Rachel Cox - Solicitor, Healthy Mind Advocate & Wellbeing Lead for Sheffield
Oliver suffers from significant cognitive, emotional and behavioural problems following his brain injury. He has problems with short term memory loss, information processing, lapses of concentration and significant fatigue.
However, he is keen to return to playing football and has started to do so with the support of his multi-disciplinary therapy team. Oliver had to work on his fatigue and stamina in order to do this.
Oliver has now been able to return to football. He progressed from ‘walking football’ and is now able to play adapted football.
He said: “I am determined to get my life back and be able to do things for myself.
“It’s hard because I get really, really tired at times. I get very angry and frustrated and I have no patience now. I wasn’t like that before.
I really struggle with fatigue. I often have to sleep periodically throughout the day. I can’t concentrate for long periods of time because I get confused. If I talk to people when I’m tired, I can see their lips moving but, at times, I have no idea what they are saying.

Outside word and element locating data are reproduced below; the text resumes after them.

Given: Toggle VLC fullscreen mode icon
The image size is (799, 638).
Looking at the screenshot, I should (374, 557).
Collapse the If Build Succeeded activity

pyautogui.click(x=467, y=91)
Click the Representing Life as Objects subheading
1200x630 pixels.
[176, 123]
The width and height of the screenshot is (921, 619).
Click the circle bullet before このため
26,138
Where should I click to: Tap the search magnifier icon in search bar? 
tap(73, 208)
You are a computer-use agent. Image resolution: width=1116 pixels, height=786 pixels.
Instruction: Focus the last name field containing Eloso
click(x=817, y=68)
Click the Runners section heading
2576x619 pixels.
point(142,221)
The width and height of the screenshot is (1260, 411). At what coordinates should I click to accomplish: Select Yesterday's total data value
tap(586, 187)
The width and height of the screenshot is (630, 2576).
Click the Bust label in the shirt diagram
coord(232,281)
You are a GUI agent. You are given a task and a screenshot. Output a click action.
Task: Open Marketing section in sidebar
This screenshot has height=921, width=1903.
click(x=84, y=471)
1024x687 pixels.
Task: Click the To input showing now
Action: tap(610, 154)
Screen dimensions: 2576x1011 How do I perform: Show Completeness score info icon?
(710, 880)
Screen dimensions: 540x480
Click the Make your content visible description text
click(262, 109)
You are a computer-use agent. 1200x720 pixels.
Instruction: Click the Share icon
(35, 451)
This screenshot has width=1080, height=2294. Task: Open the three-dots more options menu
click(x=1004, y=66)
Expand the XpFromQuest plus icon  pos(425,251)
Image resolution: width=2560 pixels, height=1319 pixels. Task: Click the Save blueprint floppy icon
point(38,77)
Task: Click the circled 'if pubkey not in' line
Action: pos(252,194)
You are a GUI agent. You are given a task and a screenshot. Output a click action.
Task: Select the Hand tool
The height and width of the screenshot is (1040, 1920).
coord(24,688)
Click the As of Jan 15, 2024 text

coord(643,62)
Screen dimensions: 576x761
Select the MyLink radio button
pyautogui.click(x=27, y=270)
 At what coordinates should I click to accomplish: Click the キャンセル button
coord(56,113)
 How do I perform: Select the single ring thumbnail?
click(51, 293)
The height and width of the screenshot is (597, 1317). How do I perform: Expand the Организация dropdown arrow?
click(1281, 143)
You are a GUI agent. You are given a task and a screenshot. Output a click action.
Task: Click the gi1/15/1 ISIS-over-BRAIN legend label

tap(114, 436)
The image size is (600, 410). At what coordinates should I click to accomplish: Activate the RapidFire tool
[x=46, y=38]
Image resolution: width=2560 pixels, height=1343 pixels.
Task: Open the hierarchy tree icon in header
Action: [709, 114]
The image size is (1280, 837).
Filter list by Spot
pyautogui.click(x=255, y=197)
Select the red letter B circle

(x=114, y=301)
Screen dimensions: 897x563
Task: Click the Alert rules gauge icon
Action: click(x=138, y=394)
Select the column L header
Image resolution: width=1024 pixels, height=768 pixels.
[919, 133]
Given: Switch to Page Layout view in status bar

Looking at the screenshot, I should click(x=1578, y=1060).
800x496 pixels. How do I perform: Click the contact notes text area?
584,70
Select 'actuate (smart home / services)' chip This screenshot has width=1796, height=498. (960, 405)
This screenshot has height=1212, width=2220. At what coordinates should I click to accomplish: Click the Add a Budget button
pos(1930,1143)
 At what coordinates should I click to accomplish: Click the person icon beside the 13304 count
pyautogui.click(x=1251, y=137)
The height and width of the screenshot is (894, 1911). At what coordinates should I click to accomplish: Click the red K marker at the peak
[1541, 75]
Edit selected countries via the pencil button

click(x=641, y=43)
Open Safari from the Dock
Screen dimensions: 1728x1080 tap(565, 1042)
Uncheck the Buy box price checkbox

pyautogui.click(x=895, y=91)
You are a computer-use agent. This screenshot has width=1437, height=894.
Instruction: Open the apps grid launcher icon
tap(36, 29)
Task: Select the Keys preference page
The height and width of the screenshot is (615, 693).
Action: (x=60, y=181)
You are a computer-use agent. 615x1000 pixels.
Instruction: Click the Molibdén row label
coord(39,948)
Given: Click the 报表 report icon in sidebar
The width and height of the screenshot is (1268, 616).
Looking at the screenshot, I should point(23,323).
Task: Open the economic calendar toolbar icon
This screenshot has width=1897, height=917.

I know I have to get on with my life and make it the best that I possibly can. I am working hard on that with my therapy team.
Football is my passion and I was gutted when they said I couldn’t play after the crash. I know I can’t head the ball but I have been able to start playing again, even if it’s not in the same way as before. It’s taken a long time but it is worth it.”
Action for Brain Injury Week runs from 20-26 May. Organised by the charity Headway, this year’s theme is ‘Brain Drain – Wake Up To Fatigue!’